Communication is one of the fundamental components of human and non-human animal behavior. The ventrolateral prefrontal cortex (vPFC) in rhesus monkeys has recently been identified as a cortical area that plays an important role in auditory-object and vocalization processing. This grant proposal tests the response properties of vPFC neurons in order to determine its role in auditory-object processing.
In Aim #1, we construct the spectrotemporal receptive field (STRF) of vPFC neurons to determine how the vPFC codes the features of ensembles of vocalizations and ripple noise (an artificial stimulus with properties similar to vocalizations). We test two alternative hypotheses. First, if the vPFC is involved in low-level feature extraction, as measured by our STRF model, we hypothesize that (1) a significant proportion of vPFC neurons have significant STRFs and that (2) the STRFs are accurate predictors of a neuron's response to an auditory stimulus.
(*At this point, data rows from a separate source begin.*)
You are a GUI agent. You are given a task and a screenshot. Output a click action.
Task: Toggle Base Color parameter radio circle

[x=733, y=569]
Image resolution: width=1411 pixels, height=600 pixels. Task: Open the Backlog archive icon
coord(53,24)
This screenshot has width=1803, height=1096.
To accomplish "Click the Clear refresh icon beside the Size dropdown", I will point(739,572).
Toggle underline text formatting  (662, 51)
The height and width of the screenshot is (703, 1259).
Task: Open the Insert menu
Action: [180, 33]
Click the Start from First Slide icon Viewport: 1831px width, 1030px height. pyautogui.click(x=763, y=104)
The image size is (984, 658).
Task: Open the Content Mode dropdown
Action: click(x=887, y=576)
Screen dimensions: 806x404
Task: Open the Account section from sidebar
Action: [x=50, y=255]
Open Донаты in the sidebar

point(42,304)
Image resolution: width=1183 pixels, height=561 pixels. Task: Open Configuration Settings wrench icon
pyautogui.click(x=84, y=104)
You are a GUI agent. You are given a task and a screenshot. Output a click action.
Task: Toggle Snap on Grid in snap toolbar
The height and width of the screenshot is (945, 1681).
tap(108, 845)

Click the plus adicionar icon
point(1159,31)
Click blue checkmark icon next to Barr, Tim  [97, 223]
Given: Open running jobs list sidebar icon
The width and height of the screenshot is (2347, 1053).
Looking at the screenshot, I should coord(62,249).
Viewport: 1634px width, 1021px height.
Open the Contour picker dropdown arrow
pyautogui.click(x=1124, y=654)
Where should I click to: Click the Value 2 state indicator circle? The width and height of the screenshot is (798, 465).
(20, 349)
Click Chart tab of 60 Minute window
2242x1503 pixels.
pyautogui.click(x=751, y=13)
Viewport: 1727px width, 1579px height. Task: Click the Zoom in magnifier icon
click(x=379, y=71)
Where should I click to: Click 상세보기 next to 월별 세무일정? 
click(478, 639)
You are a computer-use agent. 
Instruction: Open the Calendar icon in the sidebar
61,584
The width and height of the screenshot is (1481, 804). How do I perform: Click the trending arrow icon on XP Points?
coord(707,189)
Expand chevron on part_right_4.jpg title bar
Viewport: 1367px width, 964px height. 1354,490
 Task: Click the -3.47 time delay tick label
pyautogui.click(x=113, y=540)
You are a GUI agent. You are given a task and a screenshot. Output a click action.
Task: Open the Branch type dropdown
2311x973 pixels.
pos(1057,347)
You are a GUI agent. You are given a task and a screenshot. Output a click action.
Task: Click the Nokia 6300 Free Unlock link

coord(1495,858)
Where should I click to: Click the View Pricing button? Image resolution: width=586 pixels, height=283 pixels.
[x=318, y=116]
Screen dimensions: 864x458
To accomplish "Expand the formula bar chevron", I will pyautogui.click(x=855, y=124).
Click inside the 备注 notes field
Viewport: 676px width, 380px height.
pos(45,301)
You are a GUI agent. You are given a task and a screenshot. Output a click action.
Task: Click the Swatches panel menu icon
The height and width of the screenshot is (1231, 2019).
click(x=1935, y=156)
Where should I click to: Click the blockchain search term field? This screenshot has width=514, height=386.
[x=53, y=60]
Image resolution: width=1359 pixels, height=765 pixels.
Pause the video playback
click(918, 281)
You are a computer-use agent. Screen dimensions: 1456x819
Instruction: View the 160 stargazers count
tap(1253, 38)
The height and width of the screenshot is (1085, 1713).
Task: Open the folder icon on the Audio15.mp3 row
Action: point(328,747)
The second, alternative hypothesis is that if the vPFC is involved in computations related to higher-order mechanisms beyond feature extraction, such as auditory-object processing, we hypothesize that a significant proportion of vPFC neurons do not have significant or predictive STRFs.
In Aim #2, we test the selectivity of vPFC neurons for the spatial and non-spatial attributes of an auditory stimulus. Since the vPFC is thought to be part of a pathway involved in auditory-object processing, we hypothesize that vPFC neurons should be modulated preferentially by the non-spatial attributes of an auditory stimulus. We hypothesize that the ventrolateral prefrontal cortex are more selective for the non-spatial attributes of an auditory stimulus but only when monkeys attend selectively to these attributes. To test this hypothesis, we compare the selectivity of vPFC neurons to auditory stimuli when monkeys attend to changes in the spatial or non-spatial attributes of an auditory stimulus and (2) do not attend overtly to either of these attributes.
In Aim #3, we test whether vPFC neurons respond to auditory and visual communication signals that convey similar information. We hypothesize that vPFC neurons will respond preferentially to stimuli that transmit complementary information. To test this hypothesis, vPFC activity is obtained while species-specific vocalizations and the visual images of the facial expressions that typically accompany or do not accompany the production of these vocalizations are presented.